Those darn strings

It's long overdue, but I finally added the promised section about "How to deal with strings" to the Python GTK+3 Tutorial.

It all started with bug 663610 which got me confused because with PyGObject for Python 2.x you can supply a unicode instance to a method that expects a string, although GTK+ can only deal with UTF-8 encoded 8-bit strings. However, every GTK+ method that returns a string will always be in the form of a str instance. This is not necessarily PyGObject's fault, it is exceptionally easy to do bad things in Python 2.x when mixing unicode and str (hello UnicodeDecodeError). The lesson hear is that if you use PyGObject for Python 2.x, don't use unicode and stick to str all the time. If you instead use Python 3.x, you don't have to worry about this. A more detailed description and a little bit of background can be found in the "How to deal with strings" section of the tutorial.

I also want to thank everybody who helped to improve the tutorial as part of Google Code-In 2011. Students wrote sections about Drag and Drop, sub-classing GObject, Gtk.Builder, Gtk.IconView, Gtk.Clipboard, and Gtk.TreeSortable. They all did an outstanding job in improving the tutorial to enable others to learn GTK+ 3 in Python.


I haven't checked to see if it is handled, but Python allows traditional UTF-8 strings. However, GLib and Gtk+ typically use "modified UTF-8". The difference being that traditional UTF-8 allows NUL bytes ('\0') in the string. Therefore you need to track the string length. However, modified UTF-8 encodes NUL bytes using two bytes 0xC0,0x80.
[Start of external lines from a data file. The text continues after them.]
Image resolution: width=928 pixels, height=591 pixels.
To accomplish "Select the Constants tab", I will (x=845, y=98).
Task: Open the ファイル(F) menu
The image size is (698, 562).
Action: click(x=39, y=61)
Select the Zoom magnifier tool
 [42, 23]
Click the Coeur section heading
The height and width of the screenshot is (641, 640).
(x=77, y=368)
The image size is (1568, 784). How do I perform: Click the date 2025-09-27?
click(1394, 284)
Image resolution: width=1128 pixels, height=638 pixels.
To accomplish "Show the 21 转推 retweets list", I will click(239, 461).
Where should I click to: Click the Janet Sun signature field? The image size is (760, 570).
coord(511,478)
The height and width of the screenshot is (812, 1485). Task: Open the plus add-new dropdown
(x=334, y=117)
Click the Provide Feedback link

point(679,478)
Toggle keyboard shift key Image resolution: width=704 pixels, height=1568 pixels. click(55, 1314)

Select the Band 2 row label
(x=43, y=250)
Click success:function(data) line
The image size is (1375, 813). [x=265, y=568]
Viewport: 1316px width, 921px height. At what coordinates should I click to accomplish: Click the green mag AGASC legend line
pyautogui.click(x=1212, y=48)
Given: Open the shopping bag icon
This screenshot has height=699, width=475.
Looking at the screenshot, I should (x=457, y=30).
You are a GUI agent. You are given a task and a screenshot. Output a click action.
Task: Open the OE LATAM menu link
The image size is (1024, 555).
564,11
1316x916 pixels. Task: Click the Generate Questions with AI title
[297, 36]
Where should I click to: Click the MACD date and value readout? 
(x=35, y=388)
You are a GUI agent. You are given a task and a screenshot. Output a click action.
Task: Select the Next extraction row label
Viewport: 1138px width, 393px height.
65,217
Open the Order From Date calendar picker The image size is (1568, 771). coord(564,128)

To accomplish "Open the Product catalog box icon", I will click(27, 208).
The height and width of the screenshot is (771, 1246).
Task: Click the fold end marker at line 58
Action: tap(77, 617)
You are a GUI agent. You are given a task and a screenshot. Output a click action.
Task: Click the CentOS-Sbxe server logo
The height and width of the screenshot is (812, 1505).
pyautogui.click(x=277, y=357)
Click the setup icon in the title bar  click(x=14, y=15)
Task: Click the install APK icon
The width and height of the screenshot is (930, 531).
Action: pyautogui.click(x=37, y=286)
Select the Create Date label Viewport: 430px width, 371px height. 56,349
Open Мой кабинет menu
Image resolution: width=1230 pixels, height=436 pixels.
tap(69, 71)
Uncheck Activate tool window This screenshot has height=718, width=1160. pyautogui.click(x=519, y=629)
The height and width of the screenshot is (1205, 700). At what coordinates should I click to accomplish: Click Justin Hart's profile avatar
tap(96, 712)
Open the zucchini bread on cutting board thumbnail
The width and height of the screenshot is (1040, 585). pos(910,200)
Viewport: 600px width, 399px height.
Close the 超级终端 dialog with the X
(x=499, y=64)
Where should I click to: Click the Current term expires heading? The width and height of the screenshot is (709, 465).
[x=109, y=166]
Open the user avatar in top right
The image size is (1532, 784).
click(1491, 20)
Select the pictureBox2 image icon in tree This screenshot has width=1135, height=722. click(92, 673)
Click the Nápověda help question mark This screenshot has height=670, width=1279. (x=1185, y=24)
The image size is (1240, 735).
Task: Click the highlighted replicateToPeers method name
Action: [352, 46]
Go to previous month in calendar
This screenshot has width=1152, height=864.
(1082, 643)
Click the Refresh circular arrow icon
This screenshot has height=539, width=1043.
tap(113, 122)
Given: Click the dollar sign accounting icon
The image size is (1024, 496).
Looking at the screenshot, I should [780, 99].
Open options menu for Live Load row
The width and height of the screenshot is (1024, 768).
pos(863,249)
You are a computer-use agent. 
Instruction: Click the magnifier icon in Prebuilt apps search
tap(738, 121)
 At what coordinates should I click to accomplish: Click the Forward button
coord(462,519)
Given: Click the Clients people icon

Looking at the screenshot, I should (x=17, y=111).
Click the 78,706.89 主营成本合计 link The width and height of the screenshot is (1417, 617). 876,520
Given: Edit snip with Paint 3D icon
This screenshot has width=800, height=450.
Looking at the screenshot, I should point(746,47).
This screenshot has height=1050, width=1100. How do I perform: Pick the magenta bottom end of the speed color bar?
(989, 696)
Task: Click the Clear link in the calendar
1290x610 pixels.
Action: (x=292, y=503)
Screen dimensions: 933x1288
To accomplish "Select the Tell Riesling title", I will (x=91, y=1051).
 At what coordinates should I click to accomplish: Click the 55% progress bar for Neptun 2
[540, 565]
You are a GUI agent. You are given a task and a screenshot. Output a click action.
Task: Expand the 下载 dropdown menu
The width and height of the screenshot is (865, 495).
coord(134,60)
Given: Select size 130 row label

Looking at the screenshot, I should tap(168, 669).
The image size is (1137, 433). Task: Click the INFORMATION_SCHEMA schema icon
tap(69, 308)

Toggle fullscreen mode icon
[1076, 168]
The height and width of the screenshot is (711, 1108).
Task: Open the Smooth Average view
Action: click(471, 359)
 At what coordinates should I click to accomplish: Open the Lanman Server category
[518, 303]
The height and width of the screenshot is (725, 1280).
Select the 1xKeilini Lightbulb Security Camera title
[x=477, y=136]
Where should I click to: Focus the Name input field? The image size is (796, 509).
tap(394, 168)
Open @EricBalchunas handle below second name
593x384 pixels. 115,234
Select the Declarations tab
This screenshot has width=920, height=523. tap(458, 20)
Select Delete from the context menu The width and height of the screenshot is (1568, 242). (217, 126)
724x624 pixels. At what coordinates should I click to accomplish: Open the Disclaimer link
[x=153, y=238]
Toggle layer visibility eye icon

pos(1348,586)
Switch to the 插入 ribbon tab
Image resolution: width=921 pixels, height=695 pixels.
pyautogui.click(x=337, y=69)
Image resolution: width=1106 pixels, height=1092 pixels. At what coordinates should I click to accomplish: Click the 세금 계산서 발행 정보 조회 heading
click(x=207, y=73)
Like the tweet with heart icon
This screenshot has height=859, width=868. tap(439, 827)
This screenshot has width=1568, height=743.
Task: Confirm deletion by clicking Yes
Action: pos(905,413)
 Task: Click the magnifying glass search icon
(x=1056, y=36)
I think you should at least mention how it was done in PyGTK and how to do the same using pygobject, eg:

import sys

In reply to by Johan Dahlin (not verified)

What problem would this work-around solve?

Judging from the documentation of sys.setdefaultencoding, it seems that this function is not supposed to be used by applications.

In reply to by sebp

It will maintain PyGTK compatibility and make sure that you can use str types instead of unicode in all apis. It enforces the utf-8 encoding of all strings, which makes total sense in a gtk+ application.

There are advantages to using unicode strings over UTF-8 strs in a Python app: e.g. s.upper()/.lower() work, you can slice to substring, you can left-align columns of text for plain-text reports (ohdear, I'm showing my age here aren't I?). The general rule is to convert between str and unicode at application boundaries (I/O), and it works just fine if you treat PyGObject as a boundary and .decode('UTF-8') as soon as you get an str object from a Gtk+ method call.

In reply to by Marius Gedminas (not verified)

I would prefer working with unicode all the way as well, but since PyGObject will return str instances you have to be super carefully to not mess things up. Therefore, I suggested using str only to be on the safe side.